Mädchen mit Rucksack zu Fuss unterwegs

Schulstraßen in Neuss

Der Straßenraum vor Schulen ist zu Schulbeginn häufig überlastet. Elterntaxis, Halten in zweiter Reihe und unübersichtliche Situationen gefährden besonders Kinder.

Schulstraßen schaffen hier Abhilfe: Sie machen den Weg zur Schule sicherer, übersichtlicher und stressfreier. Gleichzeitig fördern sie Bewegung, Selbstständigkeit und ein positives Miteinander.

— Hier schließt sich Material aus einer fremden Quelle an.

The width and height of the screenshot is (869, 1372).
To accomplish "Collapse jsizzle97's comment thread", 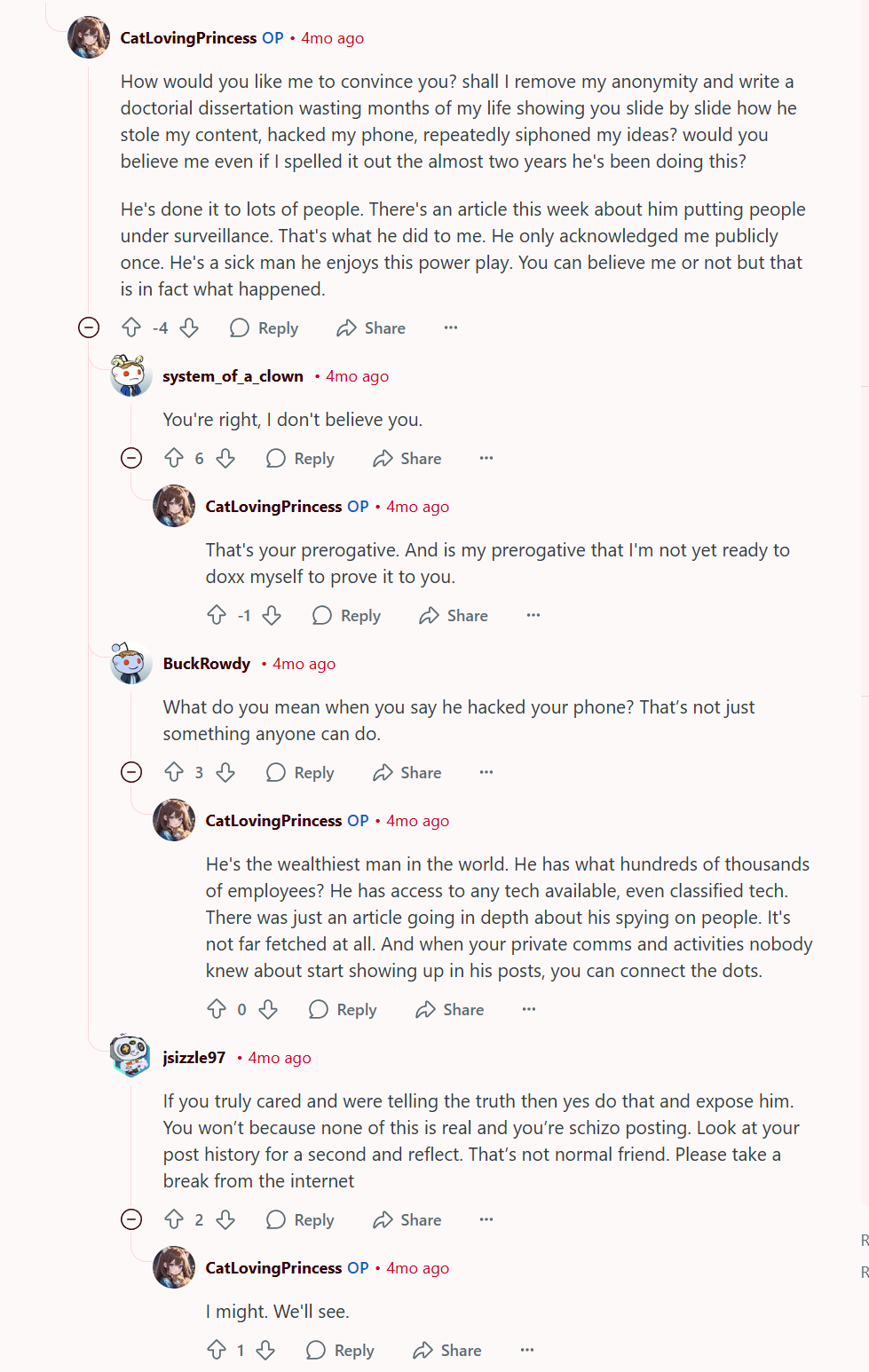I will click(131, 1219).
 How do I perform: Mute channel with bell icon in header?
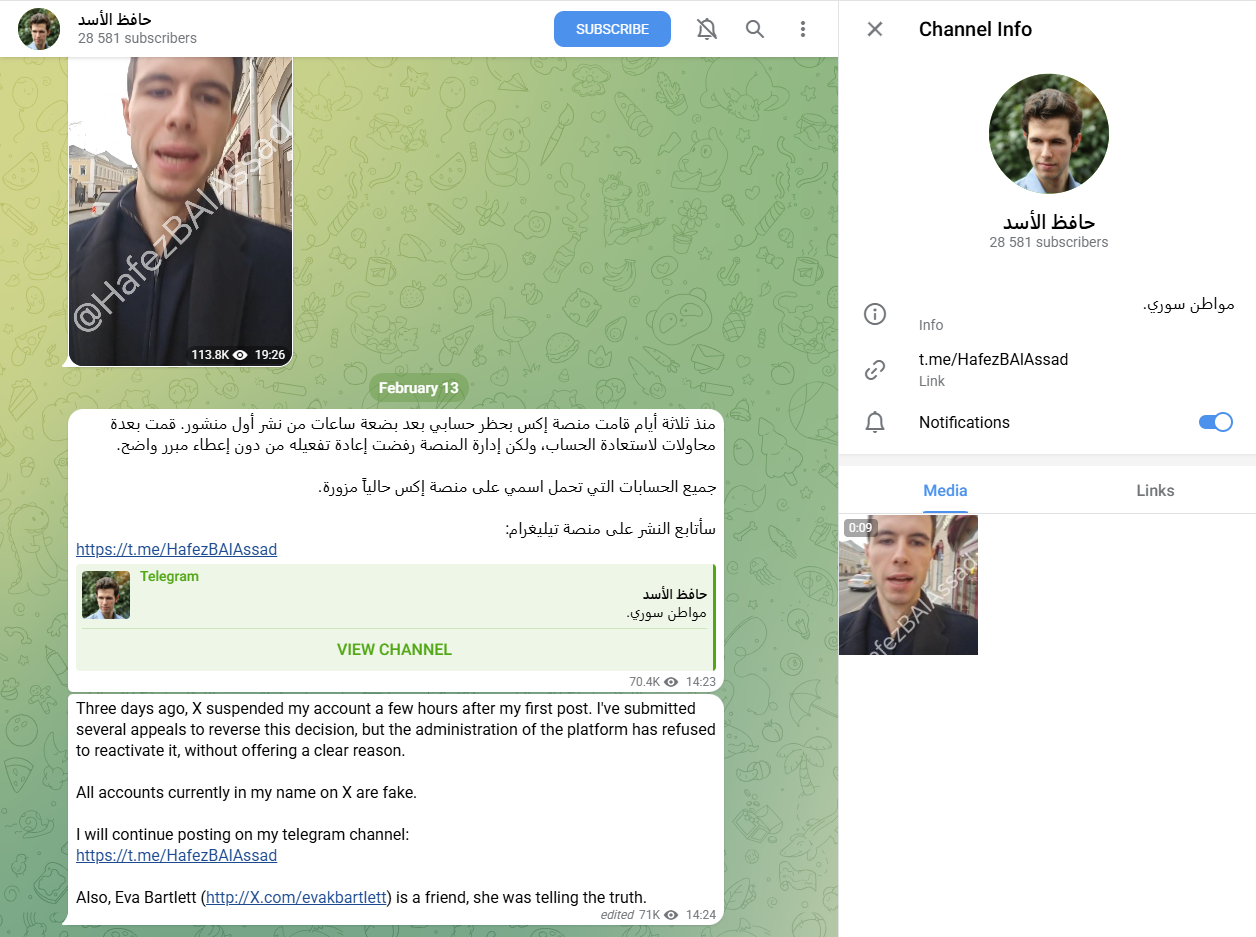[707, 29]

Kinder, die zu Fuß oder mit dem Rad kommen, lernen Verkehrssicherheit spielerisch – Erwachsene werden zu wichtigen Vorbildern für verantwortungsvolles Mobilitätsverhalten.

Wie setzt Neuss Schulstraßen um?

Im Rahmen eines Pilotprojekts werden ausgewählte Straßen vor Schulen zu festgelegten Zeiten temporär für den motorisierten Verkehr gesperrt. Teilnehmende Schulen sind Quirinus-Gymnasium, Martin-Luther-Schule, Kreuzschule, Leoschule und Pestalozzischule.

Kiss+Ride‑Zonen (Hol- und Bringzonen) ermöglichen kurze, sichere Stopps abseits des Schultors. Das Projekt läuft bis zum Ende des Schuljahres 2025/2026 und wird gemeinsam mit Schulen, Eltern und Verwaltung ausgewertet.